Laboratory Life - An Anthropologist Visits The Laboratory

An Anthropologist Visits The Laboratory

The initial methodology of Laboratory Life involves an "anthropological strangeness" (40) in which the laboratory is a tribe foreign to the researcher. The study of the lab begins with a semi-fictionalized account of an ignorant observer who knows nothing of laboratories or scientists. In this account, Latour and Woolgar "bracket" (44) their previous knowledge of scientific practice and ironically ask seemingly-nonsensical questions about observed practices in the laboratory, such as "Are the heated debates in front of the blackboard part of some gambling contest?" In the asking and answering of these questions, the observer's understanding of laboratory practices is gradually refined, leading to a strong focus on the significance of paper documents.

The observer soon recognizes that all the scientists and technicians in the lab write in some fashion, and that few activities in the lab are not connected to some sort of transcription or inscription. The foreign observer describes the laboratory as "strange tribe" of "compulsive and manic writers ... who spend the greatest part of their day coding, marking, altering, correcting, reading, and writing" (48-9). Large and expensive laboratory equipment (such as bioassays or mass spectrometers) are interpreted as "inscription device" that have the sole purpose of "transform a material substance into a figure or diagram" (51). In this way, the observer works to organize and systematize the laboratory such that it "began to take on the appearance of a system of literary inscription" (52).

Having concluded that the "production of papers" for publication in a scientific journal is the primary focus of a laboratory, the observer next aims to "consider papers as objects in much the same way as manufactured goods" (71). This involves asking how papers are produced, what their constituent elements (or raw materials) are, and why these papers are so important.

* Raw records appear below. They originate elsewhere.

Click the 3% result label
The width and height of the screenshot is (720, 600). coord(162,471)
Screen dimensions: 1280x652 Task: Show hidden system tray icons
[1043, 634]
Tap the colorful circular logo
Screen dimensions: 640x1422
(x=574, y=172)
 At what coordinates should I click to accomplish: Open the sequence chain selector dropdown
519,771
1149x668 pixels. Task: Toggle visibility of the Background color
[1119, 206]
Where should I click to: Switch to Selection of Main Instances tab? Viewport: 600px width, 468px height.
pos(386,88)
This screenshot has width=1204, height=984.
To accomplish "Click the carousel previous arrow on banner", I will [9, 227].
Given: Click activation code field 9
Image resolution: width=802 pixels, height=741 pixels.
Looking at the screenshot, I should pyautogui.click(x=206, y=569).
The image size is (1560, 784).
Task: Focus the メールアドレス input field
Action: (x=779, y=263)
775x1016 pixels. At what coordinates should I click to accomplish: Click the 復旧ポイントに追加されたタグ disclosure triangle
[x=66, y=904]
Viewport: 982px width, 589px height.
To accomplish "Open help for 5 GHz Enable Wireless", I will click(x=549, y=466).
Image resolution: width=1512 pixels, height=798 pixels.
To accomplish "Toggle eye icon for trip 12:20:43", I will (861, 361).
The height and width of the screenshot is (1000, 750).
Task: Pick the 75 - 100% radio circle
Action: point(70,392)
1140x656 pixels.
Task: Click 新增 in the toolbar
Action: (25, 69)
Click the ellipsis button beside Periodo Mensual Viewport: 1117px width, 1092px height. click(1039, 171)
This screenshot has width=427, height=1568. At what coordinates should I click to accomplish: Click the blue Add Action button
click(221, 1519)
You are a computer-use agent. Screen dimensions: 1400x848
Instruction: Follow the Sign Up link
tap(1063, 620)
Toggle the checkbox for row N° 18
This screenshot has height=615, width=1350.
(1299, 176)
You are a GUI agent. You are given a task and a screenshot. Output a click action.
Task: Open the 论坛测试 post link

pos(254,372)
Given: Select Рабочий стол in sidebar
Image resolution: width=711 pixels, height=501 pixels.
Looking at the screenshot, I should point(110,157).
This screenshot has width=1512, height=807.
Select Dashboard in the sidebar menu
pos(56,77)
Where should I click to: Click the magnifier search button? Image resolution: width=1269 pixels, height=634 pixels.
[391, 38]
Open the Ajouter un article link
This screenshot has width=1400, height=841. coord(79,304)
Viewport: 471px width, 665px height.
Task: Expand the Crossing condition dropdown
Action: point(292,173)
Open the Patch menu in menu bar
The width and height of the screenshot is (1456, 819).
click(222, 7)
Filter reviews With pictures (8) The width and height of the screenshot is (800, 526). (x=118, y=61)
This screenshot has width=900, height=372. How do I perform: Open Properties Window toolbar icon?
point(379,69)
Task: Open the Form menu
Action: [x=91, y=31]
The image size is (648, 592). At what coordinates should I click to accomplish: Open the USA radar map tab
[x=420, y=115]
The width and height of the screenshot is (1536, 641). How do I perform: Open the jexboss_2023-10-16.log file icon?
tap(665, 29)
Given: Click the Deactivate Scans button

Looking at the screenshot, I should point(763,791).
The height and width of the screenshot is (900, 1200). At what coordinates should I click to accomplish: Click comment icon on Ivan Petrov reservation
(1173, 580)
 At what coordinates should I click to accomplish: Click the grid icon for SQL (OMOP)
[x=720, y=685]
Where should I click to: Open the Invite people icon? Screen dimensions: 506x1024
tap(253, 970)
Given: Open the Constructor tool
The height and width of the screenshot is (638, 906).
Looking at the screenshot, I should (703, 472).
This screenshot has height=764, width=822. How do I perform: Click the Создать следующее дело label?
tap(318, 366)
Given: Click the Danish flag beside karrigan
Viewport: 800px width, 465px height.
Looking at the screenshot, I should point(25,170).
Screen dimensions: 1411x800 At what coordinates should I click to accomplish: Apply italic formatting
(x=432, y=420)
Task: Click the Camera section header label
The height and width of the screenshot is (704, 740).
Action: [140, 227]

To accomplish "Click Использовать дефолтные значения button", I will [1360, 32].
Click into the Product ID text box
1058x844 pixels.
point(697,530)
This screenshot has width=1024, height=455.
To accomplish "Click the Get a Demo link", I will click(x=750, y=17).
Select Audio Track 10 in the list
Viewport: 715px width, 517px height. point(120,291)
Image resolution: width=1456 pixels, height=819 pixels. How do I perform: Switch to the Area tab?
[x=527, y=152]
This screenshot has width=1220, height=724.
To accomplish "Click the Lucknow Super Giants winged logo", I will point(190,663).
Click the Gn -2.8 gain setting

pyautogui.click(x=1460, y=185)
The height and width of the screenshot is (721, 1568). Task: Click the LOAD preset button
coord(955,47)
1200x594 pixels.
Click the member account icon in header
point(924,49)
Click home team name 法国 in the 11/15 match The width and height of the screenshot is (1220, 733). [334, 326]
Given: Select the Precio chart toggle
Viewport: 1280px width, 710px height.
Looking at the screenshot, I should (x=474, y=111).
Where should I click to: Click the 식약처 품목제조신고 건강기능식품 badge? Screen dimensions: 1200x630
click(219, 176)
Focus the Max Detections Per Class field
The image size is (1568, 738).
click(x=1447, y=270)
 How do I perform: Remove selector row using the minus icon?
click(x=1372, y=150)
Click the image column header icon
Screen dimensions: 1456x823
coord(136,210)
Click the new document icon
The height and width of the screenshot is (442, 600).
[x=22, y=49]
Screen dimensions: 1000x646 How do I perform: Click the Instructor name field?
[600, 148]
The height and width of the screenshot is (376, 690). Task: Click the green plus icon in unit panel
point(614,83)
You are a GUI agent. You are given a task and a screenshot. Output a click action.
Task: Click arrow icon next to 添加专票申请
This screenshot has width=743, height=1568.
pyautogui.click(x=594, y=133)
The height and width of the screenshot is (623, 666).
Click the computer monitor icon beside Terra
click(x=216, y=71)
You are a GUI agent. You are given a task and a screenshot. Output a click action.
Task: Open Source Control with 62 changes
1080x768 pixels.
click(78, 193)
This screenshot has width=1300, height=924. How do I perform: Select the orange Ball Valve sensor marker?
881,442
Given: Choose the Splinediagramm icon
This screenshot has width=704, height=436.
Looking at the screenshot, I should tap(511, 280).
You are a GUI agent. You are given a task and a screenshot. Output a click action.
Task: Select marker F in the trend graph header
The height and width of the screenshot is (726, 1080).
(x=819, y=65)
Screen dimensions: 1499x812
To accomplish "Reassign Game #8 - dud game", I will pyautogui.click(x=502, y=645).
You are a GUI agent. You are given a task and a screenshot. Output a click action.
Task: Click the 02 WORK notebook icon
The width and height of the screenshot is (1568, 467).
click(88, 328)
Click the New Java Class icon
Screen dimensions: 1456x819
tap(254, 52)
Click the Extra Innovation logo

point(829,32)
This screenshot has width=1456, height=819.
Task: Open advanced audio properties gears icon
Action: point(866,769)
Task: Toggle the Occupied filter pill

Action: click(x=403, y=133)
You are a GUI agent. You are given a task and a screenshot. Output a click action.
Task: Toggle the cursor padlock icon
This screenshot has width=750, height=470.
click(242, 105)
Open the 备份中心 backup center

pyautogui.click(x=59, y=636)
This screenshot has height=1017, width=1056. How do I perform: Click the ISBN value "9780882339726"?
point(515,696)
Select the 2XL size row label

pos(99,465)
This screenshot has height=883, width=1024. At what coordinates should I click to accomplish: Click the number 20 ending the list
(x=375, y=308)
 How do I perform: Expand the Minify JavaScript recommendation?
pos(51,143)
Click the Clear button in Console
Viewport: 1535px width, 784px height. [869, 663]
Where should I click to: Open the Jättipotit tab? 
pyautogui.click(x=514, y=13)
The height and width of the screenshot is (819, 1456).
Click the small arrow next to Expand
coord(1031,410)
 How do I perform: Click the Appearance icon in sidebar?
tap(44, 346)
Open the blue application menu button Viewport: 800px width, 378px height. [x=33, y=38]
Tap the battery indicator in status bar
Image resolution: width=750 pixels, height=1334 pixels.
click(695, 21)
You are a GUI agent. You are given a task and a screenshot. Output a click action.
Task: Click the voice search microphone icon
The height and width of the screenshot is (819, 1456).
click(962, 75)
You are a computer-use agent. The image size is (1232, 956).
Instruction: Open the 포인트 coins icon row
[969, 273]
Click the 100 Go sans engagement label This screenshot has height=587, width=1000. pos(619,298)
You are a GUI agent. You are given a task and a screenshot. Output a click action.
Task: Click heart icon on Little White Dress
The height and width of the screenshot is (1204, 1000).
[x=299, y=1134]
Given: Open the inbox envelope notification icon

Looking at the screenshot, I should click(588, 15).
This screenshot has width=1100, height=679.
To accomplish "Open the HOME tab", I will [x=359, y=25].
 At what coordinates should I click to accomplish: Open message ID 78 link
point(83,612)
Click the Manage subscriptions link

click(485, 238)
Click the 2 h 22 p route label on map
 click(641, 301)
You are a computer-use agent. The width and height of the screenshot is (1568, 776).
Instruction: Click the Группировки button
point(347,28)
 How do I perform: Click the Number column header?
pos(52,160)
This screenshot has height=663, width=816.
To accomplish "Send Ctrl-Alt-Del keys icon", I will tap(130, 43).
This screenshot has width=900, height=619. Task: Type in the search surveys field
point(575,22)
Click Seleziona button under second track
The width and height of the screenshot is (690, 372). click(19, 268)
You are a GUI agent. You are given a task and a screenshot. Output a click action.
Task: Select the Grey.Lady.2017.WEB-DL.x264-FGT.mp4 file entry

First, the authors recognize that in papers, "some statements appeared more fact-like than others" (76). From this observation, a five-element continuum of facticity is constructed, which spans from type 5 statements which are taken for granted to type 1 statements which are unqualified speculations, with various intermediate levels in between. The conclusion reached is that statements in a laboratory routinely travel up and down this continuum, and the main purpose of a laboratory is to take statements of a one level of facticity and transform them to another level.

However, Latour and Woolgar recognize that this semi-fictionalized account of an ignorant observer aiming to systematize the alien laboratory has several problems. While the observer's rich descriptions of activity in the lab are taken as accurate, the observer has not established that the interpretation of this data in terms of literary inscription is exhaustive or the only way in which laboratory life can be analyzed. In the authors' words, the observer's account is not "immune from all possibility of future qualification" (88).